In 1979, the Vietnamese invasion of Cambodia gave Ngor and many other Cambodians the chance to flee the country. Ngor ended up in a refugee camp in Thailand with his niece and flew with her to America in August 1980. He became a social worker at the Chinatown Service Center in Los Angeles helping Southeast Asian refugees resettle in the United States because his medical license wasn’t recognized here. In 1983, he was asked to play the part of a fellow Cambodian survivor, Dith Pran, in the movie, “The Killing Fields.” His performance in recreating the Khmer Rouge horror was so powerful and moving that he became only the second Asian and the second non-acting professional to win an Academy Award for acting. Other critically acclaimed acting roles followed including “Heaven & Earth” in 1993. Ngor served as Grand Marshall of the 1992 Chinese New Year Golden Dragon Parade in Los Angeles. He was shot and killed during a suspected robbery in 1996.
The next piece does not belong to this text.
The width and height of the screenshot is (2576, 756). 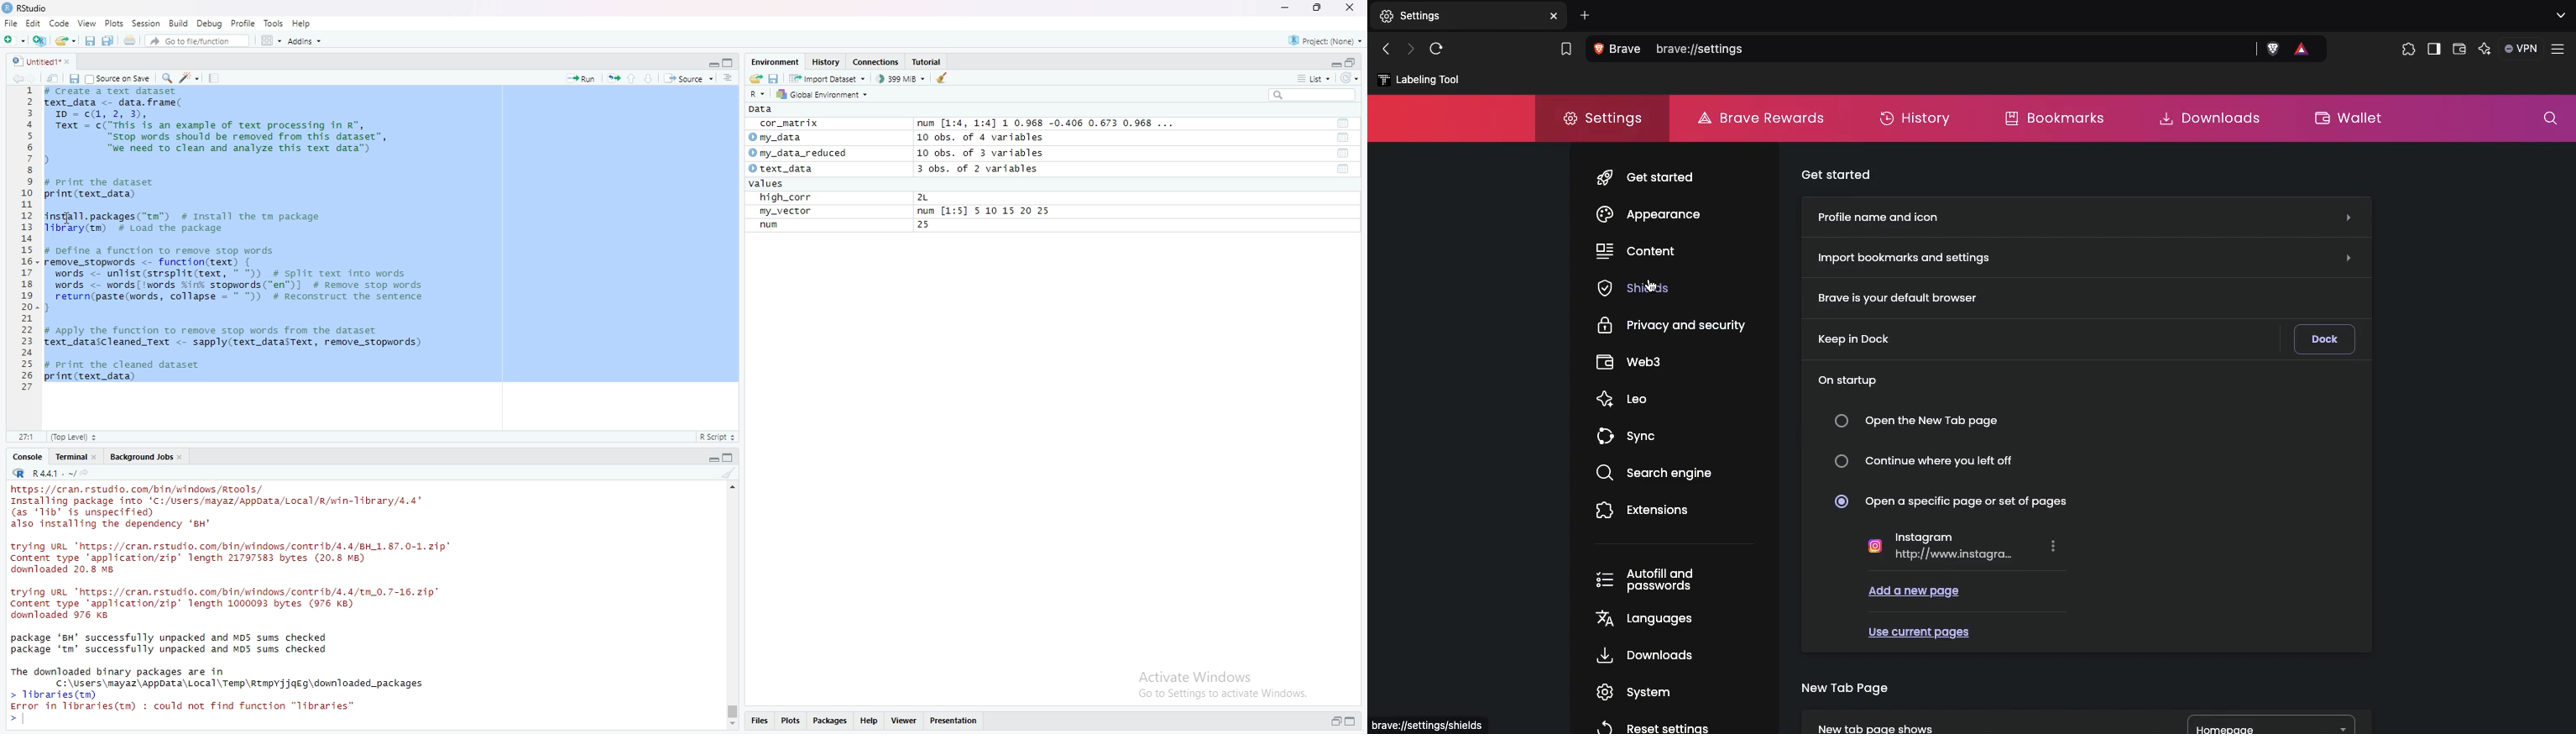 What do you see at coordinates (904, 81) in the screenshot?
I see `399MB` at bounding box center [904, 81].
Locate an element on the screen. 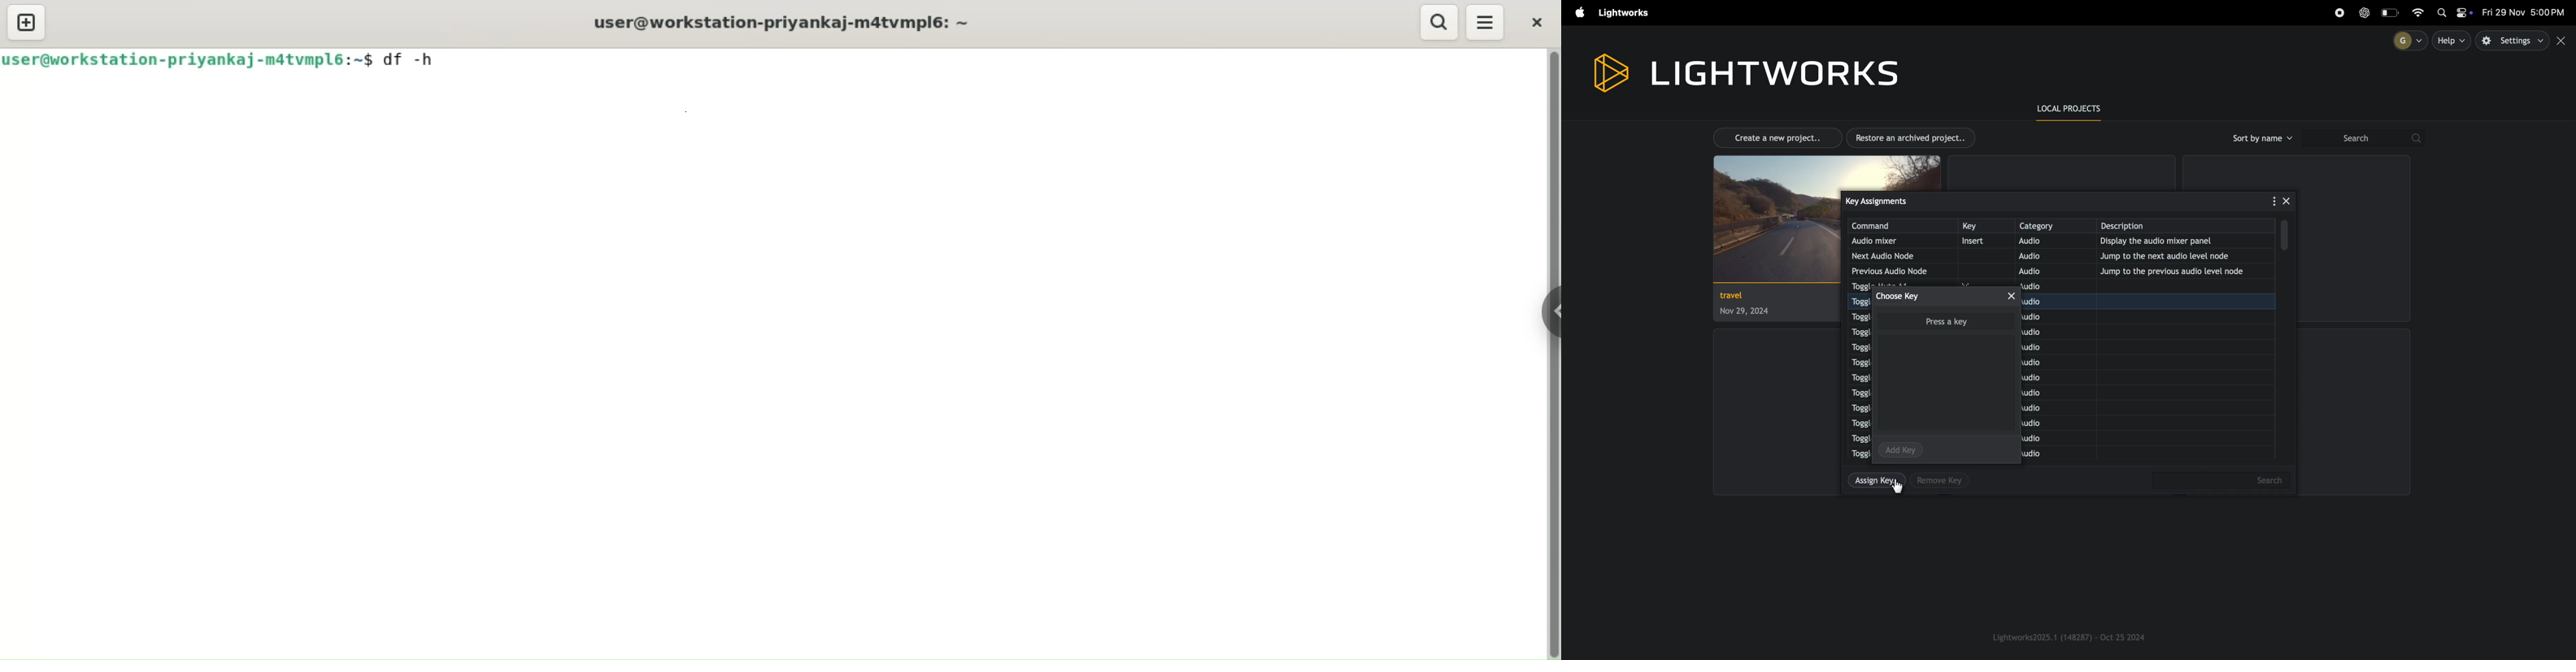 Image resolution: width=2576 pixels, height=672 pixels. audio is located at coordinates (2044, 256).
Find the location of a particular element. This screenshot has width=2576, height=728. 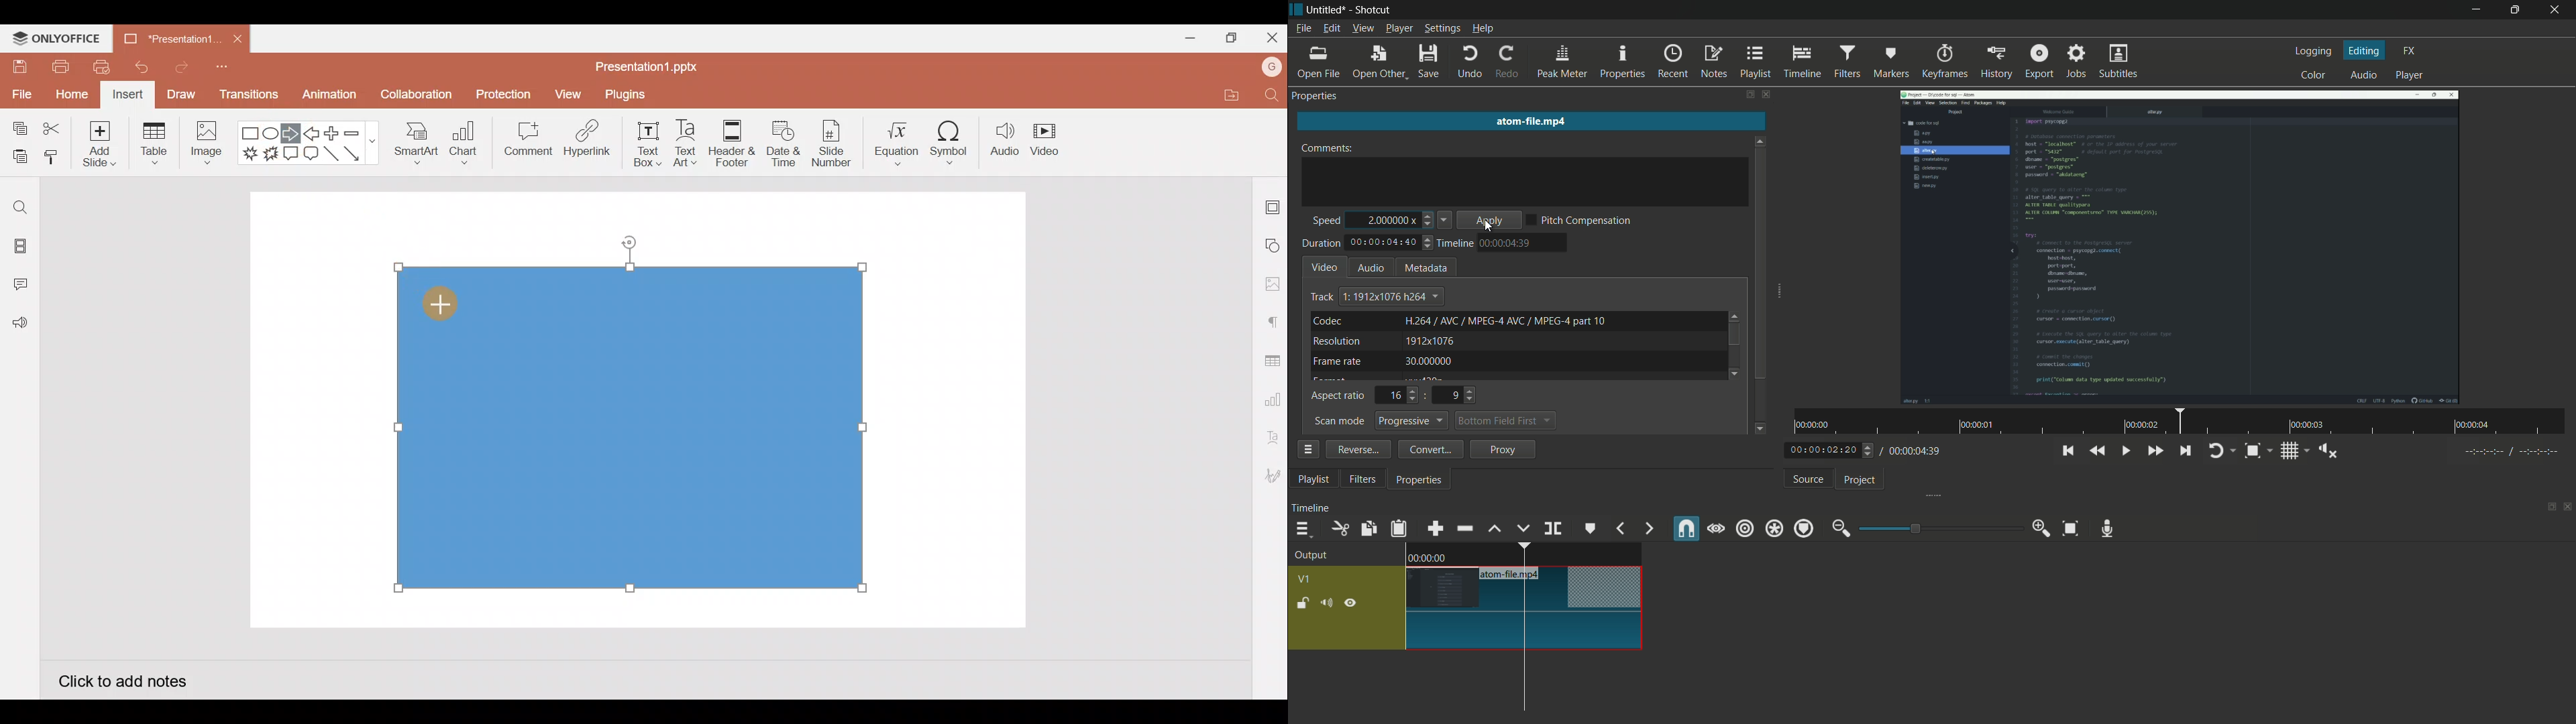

Despite his sudden fame, Ngor was devoted to improving conditions in Cambodia and improving the lot of Cambodian refugees in the United States. He used his wealth to bring medical supplies and establish clinics in Cambodia. He helped found two aid organizations for refugees in camps near the Thai-Cambodian border: Aides aux Personnes Deplacees, based in Brussels, and Enfants d’Angkor, based in Paris. He also continued to work as a social worker dealing with refugees in Los Angeles. In 1990, he established the Dr. Haing S. Ngor Foundation which raised funds to support aid projects in Cambodia. The foundation built an elementary school and operated a small sawmill that provided jobs and an income for local families.

1 comment:

Anonymous said...

This magazine is surely misleading the public with its title suggesting Dr. Ngor had no Cambodian ancestry at all. It’s totally irresponsible and moronic on their part. It's understood that he had a Chinese decent father (not the first generation Chinese immigrant), but his mother was a Cambodian. What happened to that part? Or it’s the Chinese thing that woman is irrelevant. From the movie "The Killing Fields", reports and articles, despite of horrific experiences that he and most of Cambodians went through, he was a proud Cambodian-American before his untimely death and without a doubt he never forgot his Chinese ancestry. With his found wealth and fame, he did a lot good works for the Cambodian people and Cambodia not just for the sake of charity and good deeds but for what a so-called “we went through it together” (referring to the Khmer Rouge era and experiences). But he indeed loved his people, other Cambodians, and above all being Cambodian.